What does it mean to be “slow to become angry”? This is a feeling of intense anger that does not subside, often on an epic scale. It is quick and selfish. Some have described this type of anger as an atom bomb. It is over in the flash of a second, but the effects are long-lasting and impossible to reverse. That type of anger should not define a Christian, which is why James admonishes us to be slow to get there.

When we find ourselves getting angry, we need to ask ourselves why because our anger almost always defends our agenda. When we don’t get our way or something isn’t going according to our plan, we get angry. If we are to be about God’s plan and God’s agenda, then we should let God be the one to get angry.

You will notice that this verse says to be slow to anger, it doesn’t say to never get angry. When we do get angry, we need to make sure it is righteous anger, with the right motives and right outlets.

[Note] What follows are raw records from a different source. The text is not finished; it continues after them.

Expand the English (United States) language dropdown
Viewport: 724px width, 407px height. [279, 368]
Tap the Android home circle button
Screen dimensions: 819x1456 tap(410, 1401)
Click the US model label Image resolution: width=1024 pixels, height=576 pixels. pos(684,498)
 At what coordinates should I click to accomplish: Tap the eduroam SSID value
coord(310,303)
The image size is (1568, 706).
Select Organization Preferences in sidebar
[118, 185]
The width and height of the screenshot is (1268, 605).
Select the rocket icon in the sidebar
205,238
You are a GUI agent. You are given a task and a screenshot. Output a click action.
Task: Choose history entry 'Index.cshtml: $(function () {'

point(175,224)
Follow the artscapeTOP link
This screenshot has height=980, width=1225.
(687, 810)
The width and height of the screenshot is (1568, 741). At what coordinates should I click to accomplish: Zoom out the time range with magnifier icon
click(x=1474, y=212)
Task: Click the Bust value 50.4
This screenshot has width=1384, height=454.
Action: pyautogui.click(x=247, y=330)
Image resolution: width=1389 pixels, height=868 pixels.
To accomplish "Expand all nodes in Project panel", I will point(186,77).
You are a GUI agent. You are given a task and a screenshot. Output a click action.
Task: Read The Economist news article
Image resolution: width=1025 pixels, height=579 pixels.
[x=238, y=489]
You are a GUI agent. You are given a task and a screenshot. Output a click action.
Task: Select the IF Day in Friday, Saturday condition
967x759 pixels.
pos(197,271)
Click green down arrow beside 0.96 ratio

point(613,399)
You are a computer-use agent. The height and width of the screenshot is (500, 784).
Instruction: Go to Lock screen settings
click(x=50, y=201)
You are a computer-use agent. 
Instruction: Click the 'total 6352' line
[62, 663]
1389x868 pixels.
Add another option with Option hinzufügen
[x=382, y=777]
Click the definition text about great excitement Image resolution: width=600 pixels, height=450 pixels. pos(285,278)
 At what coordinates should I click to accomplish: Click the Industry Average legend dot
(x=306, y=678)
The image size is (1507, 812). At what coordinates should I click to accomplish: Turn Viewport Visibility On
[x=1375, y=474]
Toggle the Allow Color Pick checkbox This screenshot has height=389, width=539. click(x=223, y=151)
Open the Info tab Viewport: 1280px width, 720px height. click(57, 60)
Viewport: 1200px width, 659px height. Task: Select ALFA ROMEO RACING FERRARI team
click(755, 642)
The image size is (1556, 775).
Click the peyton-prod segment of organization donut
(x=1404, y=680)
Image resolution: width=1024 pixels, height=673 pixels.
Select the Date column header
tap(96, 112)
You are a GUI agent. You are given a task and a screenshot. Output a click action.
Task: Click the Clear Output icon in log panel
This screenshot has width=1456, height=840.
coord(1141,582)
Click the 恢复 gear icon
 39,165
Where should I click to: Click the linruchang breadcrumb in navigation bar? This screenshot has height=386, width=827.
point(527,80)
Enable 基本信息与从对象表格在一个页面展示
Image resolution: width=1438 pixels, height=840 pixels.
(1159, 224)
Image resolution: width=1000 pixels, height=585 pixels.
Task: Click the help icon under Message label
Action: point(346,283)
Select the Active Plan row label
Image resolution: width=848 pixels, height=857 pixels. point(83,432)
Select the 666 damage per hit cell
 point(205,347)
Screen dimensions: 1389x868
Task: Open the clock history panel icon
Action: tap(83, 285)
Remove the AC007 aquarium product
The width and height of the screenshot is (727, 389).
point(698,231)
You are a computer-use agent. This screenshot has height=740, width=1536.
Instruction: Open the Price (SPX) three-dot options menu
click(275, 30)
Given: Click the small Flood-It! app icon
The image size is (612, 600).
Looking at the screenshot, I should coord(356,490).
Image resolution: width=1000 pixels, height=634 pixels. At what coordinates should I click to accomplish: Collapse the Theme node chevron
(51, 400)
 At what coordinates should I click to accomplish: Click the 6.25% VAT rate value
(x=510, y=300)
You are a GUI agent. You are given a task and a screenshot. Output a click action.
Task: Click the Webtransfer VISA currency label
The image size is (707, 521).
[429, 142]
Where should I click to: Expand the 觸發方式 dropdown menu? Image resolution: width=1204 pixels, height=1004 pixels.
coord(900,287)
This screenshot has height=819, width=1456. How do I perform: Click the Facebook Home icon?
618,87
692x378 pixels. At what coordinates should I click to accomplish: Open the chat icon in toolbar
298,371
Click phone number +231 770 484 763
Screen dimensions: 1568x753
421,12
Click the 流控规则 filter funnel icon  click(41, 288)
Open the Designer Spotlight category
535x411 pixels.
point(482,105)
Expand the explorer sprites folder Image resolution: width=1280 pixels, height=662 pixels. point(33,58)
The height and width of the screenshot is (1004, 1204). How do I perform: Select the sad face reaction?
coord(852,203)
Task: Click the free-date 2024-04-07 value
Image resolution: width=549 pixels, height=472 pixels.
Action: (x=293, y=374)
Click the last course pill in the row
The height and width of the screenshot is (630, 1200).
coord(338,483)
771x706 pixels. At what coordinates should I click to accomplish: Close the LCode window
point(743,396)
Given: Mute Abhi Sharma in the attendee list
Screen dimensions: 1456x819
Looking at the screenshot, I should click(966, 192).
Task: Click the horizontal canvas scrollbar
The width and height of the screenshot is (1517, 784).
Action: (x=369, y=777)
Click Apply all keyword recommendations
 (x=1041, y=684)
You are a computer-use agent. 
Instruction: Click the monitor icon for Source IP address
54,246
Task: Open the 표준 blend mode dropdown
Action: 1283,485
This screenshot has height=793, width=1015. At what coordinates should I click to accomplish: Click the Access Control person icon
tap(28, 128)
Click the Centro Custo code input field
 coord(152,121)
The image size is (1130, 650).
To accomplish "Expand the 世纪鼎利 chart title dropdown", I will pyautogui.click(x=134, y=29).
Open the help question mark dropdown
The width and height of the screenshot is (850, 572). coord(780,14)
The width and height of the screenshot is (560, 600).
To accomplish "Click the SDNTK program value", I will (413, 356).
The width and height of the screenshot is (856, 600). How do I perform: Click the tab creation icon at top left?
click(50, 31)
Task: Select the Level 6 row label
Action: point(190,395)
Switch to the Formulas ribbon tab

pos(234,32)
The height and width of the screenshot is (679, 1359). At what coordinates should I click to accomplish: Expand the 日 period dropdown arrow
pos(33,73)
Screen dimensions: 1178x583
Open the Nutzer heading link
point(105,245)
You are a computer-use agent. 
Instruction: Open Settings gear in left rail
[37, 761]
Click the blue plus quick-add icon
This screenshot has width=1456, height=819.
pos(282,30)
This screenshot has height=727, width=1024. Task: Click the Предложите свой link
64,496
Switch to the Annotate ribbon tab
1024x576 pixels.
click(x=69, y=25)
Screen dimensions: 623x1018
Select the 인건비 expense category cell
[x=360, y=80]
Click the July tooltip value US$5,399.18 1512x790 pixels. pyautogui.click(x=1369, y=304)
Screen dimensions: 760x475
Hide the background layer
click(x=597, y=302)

When wronged, let’s put the first two admonitions of this verse (quick to listen, slow to speak) into practice and then seek out quiet time to hear from God. Don’t bottle up your anger, shove it down, take it out on your friends or family, and don’t gossip to your friends.

Find healthy outlets for your anger. Go for a walk, run, or hike. Write your thoughts down and take your anger to God.

We will be talking more about righteous anger in the next blog.

Some questions for you to consider:

-When was the last time you got angry quickly? What was the cause? What was the outlet? Do you need to repent and apologize?

-Are you one that would characterize yourself as habitually angry? If so, get some counseling to find out the root of your anger.

-What should Christians get angry about?

-What is a healthy outlet for your anger?